MARCION STATED THAT THE EVIDENCE WAS FLIMSY

Marcion was excommunicated by Rome in 144 AD for heresy. He denied that Jesus existed before he appeared straight out of Heaven in the synagogue of Capernaum which is the event that occurs in Luke 4:31. This means that Marcion denied the existence of Jesus’ mother Mary, the existence of St Joseph the massacre of the innocents and the birth in the manger, the baptism by John the Baptist – in short everything before Jesus began his ministry. He asserted that the twelve apostles failed to understand the gospel and polluted it which was why Paul was chosen to save and preserve the good news. He did this when he could have said the apostles just kept the secret tradition of the true gospel and preached another theology to the public. When the apostles could be so wrong why could they not be wrong about Jesus’ existence?

Marcion came very close to saying that there was no historical Jesus. It is obvious that if Jesus really did descend as a divine super-powered apparition from Heaven as Marcion’s theology stated that Jesus had to be a myth. Marcion as good as said that the evidence for Jesus was flimsy and that until later in the gospel story it was non-existent for he appeared out of nowhere. In its reply to him, the Church just used gospel materials and was unable to provide objective evidence for the events surrounding Jesus that Marcion denied. For example, they did not provide evidence for the link Jesus had with the Baptist nor did they provide evidence that the massacre of the innocents over Jesus really took place. Thanks to Marcion the gap in Christianity’s evidences was shown up. If everybody believed then that Jesus existed it would make no difference to the case against Jesus simply because they could not have believed for the right reasons. The argument that Jesus must have existed for nobody denied his existence simply has no hope of being right.

THE MARCIONITES

Marcion founded a very successful and very early Church that was able to get all its members to be celibate and many were martyred. They committed a huge sacrifice to deny that the human Jesus of the gospels existed for they even denied that he was a Jew by religion and excised all references to his Jewish faith from their scriptures. Their Jesus was an opponent of the Old Testament. Marcion was not unjustly biased towards heresy for he had nothing to gain but scorn and also he could not get much power when he forbade his followers to have sex and therefore babies. Marcion was a damn sight lot more credible than the gospellers who wrote anonymously meaning we can’t eliminate unjust bias, who made a hero of a heretic Jesus and then lied that he was not a heretic and whose works were hidden from critics who wouldn’t have been that interested in them had they come out. Marcion had the kind-heartedness to reject the brutality of the Old Testament so he was a better man with his faults than any gospeller ever was.
 
Marcionism called Jesus not Christus which means Messiah but Chrestus which means The Good. Marcion denied that Jesus was the Christ or Messiah because he rejected anything Jewish and the Messiah was the Jewish title for the king of the world that God would send but he rejected their God and so he rejected this title. When Marcion was able to create a successful Church that denied that Jesus claimed to be the Messiah it shows that the evidence for something that was as important as the resurrection could be denied convincingly in those days. It shows that many held that the Jesus story was riddled with legend.

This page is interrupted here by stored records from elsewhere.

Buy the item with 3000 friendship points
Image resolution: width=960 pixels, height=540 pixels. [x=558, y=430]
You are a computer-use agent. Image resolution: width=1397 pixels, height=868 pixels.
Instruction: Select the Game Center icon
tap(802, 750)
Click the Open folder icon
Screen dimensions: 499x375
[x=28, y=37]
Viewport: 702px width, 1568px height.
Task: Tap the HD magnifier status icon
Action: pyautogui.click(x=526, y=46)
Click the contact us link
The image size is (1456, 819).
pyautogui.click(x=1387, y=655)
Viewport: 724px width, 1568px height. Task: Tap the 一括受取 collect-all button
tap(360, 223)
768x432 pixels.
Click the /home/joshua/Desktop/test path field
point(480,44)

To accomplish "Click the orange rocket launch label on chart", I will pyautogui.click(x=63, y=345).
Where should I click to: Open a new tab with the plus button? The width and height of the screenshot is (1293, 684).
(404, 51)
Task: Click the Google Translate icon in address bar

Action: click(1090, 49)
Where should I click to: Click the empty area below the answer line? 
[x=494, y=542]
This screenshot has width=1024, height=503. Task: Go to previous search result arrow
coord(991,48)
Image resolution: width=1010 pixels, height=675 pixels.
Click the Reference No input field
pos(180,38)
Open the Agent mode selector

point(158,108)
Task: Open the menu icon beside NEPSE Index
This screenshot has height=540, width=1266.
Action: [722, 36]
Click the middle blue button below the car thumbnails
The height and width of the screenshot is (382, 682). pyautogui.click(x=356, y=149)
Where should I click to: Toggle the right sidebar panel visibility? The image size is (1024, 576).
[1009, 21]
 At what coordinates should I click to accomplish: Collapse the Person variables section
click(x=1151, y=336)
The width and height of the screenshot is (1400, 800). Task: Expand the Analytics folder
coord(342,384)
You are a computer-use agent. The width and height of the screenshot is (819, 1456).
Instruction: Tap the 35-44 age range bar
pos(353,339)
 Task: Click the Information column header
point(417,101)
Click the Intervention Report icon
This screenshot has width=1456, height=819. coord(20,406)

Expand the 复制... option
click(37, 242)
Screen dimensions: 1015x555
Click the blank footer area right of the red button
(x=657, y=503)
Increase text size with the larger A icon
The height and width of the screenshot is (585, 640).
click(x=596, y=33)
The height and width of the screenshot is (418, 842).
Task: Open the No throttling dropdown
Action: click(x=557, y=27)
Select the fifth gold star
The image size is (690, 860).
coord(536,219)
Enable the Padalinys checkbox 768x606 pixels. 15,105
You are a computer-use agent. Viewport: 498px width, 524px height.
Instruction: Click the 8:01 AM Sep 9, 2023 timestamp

The Church says that the apostles died for the message of the gospels so the gospels are true. What about the followers of Marcion who came along not too long after Paul died saying that Paul taught nothing of what the Church leadership was saying he taught? They refused to marry for the sake of the gospel, living martyrdom, and were often bloodily martyred and they were more numerous than the apostles and yet we are told their martyrdom does not bid us take their message seriously! Why were the thousands of people who knew Paul and heard him preach not able to refute them but instead converting to them?

We conclude that Marcion and his success shows that there was a strong sense in the early Church that talk of a Jesus who was more than legendary was questionable.